The Deeper Investigation That Followed

This read was just the first step. After examining backend_pool.go, the assistant went on to:

Assumptions and Misconceptions

Several assumptions were in play during this message:

  1. The assistant assumed that the round-robin was the likely failure point. This was a reasonable first hypothesis, but it turned out to be incorrect. The round-robin was working fine.
  2. The assistant assumed that the backend pool's health-check mechanism was relevant. This led to checking health endpoints on both nodes, which confirmed both were healthy.
  3. The assistant initially assumed that the log level was sufficient to see routing decisions. Only later did it discover that the gw/s3frontend/backend logger wasn't configured in the RIBS_LOGLEVEL environment variable, which only set the ribs logger to info.
  4. A subtle misconception was that the ClusterTopology endpoint, which was served by kuri-1's web UI, would somehow aggregate data from all nodes.
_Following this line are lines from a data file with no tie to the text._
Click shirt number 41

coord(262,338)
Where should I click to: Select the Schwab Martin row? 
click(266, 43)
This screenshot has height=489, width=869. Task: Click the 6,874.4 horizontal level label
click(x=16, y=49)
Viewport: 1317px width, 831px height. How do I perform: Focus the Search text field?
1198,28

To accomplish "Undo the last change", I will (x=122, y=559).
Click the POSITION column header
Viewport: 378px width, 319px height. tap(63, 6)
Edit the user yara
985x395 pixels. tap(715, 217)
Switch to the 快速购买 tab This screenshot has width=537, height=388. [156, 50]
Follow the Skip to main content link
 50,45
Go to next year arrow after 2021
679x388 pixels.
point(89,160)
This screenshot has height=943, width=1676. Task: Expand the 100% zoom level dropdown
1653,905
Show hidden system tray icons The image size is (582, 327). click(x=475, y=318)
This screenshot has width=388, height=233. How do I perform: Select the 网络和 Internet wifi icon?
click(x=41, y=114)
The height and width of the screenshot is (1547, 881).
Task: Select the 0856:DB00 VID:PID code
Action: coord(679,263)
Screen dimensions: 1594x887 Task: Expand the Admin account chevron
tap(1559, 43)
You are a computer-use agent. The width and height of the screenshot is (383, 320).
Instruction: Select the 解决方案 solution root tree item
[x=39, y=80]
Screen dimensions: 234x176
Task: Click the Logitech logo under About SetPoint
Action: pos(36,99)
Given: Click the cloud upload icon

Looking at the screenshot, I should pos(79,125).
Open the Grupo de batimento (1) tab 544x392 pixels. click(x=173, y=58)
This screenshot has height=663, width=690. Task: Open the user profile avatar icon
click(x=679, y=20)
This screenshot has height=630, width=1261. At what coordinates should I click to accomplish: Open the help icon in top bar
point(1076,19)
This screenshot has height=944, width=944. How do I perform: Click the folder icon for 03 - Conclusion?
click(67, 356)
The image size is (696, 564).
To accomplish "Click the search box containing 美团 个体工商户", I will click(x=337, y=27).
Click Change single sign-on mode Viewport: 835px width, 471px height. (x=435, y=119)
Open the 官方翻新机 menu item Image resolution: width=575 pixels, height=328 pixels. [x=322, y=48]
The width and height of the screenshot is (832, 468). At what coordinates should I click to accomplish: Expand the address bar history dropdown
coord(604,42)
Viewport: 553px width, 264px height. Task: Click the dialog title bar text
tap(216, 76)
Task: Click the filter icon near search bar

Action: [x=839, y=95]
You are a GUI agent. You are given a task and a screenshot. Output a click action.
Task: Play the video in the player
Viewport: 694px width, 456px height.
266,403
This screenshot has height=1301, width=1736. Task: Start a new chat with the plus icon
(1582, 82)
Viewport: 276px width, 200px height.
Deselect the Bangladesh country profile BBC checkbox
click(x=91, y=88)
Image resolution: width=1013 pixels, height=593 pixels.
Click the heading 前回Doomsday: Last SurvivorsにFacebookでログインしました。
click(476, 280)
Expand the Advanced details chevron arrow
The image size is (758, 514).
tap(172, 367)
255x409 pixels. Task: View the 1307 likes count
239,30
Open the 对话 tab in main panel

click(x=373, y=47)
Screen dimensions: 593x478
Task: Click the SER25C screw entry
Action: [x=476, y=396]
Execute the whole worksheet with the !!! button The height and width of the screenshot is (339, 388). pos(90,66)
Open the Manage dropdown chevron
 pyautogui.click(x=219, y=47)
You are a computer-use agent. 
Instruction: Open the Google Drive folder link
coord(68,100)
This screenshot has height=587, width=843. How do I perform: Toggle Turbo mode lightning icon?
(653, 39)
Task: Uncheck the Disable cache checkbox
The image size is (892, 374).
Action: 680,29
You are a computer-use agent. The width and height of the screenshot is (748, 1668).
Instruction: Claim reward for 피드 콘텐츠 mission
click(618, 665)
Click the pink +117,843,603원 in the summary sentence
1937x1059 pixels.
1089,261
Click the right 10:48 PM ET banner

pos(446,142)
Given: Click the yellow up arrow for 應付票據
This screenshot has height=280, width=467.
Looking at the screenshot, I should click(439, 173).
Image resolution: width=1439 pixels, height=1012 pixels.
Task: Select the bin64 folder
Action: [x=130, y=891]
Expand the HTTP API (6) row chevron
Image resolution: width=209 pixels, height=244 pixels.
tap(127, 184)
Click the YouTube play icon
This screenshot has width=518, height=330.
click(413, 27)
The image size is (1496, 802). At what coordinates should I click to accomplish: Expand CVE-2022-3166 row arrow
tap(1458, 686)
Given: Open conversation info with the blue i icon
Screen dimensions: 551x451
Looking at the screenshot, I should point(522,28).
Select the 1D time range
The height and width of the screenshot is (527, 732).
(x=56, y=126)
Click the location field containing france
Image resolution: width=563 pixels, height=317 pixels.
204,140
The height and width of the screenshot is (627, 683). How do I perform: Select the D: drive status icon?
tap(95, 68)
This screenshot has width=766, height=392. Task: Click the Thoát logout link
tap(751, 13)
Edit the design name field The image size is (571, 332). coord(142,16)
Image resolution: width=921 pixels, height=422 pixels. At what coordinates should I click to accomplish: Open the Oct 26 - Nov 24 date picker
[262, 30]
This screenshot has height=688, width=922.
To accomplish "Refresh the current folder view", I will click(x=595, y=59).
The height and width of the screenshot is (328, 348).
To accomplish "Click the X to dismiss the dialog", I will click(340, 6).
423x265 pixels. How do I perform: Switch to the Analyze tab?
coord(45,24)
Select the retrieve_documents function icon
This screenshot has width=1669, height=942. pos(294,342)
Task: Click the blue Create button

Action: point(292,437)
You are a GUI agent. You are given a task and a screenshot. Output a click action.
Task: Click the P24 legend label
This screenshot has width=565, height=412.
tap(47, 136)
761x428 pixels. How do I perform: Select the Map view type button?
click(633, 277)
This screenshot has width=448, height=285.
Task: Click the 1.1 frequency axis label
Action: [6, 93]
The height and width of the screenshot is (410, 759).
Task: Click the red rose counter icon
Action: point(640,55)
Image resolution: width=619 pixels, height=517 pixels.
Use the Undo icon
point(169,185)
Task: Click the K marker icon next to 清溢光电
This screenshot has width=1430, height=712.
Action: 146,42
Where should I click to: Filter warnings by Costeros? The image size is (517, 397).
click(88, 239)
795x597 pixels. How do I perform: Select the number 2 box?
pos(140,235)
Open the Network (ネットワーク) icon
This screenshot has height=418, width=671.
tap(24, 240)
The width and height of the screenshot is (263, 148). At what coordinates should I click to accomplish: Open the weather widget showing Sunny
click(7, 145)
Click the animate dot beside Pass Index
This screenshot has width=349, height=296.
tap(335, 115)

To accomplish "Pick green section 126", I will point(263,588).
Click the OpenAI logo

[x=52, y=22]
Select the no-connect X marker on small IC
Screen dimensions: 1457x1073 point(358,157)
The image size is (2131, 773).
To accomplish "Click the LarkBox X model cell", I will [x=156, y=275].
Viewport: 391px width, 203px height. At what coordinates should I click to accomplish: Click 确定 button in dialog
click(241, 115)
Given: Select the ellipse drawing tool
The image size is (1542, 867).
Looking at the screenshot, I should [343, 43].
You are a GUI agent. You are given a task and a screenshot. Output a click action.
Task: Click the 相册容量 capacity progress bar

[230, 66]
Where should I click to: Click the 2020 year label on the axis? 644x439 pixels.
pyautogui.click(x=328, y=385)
The code review in message 875 revealed that it only filled in stats for the local node, leaving remote nodes with zero values.

Input Knowledge Required

To fully understand this message, a reader needs:

Output Knowledge Created

This message created knowledge about:

  1. The backend pool's data model: How Kuri nodes are represented as Backend structs with atomic health tracking.
  2. The logging infrastructure: The package-level logger name gw/s3frontend/backend would later be crucial for configuring verbose logging.
  3. The health-check mechanism: The healthy atomic.Bool field indicated that health is tracked per-backend and likely updated by a goroutine.
  4. The concurrency model: The use of sync.Mutex (imported but not shown in the truncated view) and atomic operations suggested careful thread safety.

Conclusion

The read command in message 851 is a textbook example of disciplined debugging. When faced with a user report of asymmetric traffic distribution, the assistant didn't guess or jump to conclusions. It went to the source—literally. By reading the backend_pool.go file, the assistant established a mental model of how the backend pool works, which informed every subsequent diagnostic step. This single read operation was the foundation for the entire investigation that followed, ultimately leading to the discovery that the problem wasn't in the routing logic at all, but in the metrics aggregation layer. It's a reminder that in complex distributed systems, the most effective debugging tool is often the simplest: reading the code.